As FATCA rolls on, countries are now starting to pay attention to CRS and recognizing that it isn’t simply a bigger version of FATCA.  Australia, for example, is seeing that meeting the tax reporting requirements for FATCA was an arduous task for Australian financial institutions. However, they are preparing themselves for the broader scope of CRS, which means more work and more cost.

“Reporting for certain accounts per the CRS begins in 2017”

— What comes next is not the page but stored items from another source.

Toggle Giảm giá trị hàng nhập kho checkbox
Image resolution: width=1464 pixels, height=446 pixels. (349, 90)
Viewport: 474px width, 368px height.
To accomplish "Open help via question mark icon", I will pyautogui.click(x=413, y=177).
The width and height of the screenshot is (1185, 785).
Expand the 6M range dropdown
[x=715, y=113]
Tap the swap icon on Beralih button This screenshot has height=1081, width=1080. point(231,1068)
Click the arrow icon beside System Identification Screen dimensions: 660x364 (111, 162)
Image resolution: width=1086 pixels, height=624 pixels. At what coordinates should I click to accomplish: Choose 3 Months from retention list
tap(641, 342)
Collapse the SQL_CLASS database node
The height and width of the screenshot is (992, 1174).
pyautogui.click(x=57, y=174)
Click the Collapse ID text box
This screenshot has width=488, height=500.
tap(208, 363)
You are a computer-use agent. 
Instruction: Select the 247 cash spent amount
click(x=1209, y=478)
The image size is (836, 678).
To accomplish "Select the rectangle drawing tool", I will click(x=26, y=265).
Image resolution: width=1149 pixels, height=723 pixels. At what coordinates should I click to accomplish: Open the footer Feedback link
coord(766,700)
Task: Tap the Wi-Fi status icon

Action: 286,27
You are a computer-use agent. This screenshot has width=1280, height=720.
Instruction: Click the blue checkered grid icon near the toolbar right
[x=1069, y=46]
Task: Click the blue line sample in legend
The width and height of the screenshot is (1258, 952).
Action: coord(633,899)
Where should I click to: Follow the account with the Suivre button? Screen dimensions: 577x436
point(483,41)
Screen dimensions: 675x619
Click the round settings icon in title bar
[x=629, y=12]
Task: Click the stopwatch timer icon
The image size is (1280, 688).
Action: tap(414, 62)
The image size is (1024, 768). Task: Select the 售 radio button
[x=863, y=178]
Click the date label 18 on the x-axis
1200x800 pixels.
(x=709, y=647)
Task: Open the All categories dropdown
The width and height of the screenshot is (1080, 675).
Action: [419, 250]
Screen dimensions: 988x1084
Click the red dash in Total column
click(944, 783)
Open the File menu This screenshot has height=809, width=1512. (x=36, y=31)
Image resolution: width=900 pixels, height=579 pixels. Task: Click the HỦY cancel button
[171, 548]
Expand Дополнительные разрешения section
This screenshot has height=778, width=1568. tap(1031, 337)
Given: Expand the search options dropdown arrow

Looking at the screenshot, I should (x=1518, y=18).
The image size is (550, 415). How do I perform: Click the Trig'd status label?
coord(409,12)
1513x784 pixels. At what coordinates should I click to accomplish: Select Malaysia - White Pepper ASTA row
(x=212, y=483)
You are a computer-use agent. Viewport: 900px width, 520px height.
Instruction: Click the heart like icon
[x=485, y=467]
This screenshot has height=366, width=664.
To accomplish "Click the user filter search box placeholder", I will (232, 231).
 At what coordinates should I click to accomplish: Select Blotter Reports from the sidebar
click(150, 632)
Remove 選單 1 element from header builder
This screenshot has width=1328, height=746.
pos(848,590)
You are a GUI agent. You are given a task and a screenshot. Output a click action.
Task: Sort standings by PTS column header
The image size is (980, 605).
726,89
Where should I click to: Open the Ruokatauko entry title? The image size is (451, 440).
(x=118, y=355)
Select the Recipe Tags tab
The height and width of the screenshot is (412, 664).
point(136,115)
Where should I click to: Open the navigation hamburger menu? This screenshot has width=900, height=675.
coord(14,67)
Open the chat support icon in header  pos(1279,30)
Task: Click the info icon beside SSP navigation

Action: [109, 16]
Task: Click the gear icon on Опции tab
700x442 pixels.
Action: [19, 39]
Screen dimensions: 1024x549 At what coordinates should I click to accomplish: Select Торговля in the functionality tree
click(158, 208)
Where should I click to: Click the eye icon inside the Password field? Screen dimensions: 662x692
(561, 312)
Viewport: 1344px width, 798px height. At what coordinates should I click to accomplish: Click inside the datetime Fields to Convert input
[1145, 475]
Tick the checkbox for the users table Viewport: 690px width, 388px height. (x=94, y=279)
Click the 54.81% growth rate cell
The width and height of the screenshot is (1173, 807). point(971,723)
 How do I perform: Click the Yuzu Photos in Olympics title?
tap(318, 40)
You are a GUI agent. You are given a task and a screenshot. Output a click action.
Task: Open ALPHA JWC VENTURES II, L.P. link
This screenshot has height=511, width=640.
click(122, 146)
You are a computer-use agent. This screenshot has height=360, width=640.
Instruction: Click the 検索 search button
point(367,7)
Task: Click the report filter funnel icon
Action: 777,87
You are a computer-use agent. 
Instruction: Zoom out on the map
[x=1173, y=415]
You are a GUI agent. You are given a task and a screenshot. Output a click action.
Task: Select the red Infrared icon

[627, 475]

The OECD’s Common Reporting Standard takes effect Jan. 1, 2016 for early adopting nations, and reporting for certain accounts begins in 2017. The standard was developed at the OECD under the direction from G20 nations and was endorsed by their finance ministers in February 2014 as a way of combating global tax evasion. Jennifer Sponzilli, global CRS head for KPMG, told The Australian that financial institutions believe the costs they will incur for CRS reporting will exceed those for FATCA because CRS is larger in scope. FATCA and CRS differences FATCA and CRS are similar in that they require financial institutions to report account information, there are some significant differences. FATCA required financial institutions to report information on U.S. citizens who had assets abroad. Any nation who agreed to participate in FATCA would report such information to the U.S. With CRS, the exchange of information could take place among any nation that adopts the standard. Even though the information reported for CRS will be similar to FATCA, there will be a significant increase in the volume of information. Some institutions that were exempt from FATCA reporting aren’t exempt from CRS. They include such entities as local banks, certain retirement funds and sponsored investment vehicles. Another significant difference is minimum balances. FATCA requires a $50,000 balance for an individual account. For entities with a majority controlling ownership by a US citizen, the minimum balance is $250,000.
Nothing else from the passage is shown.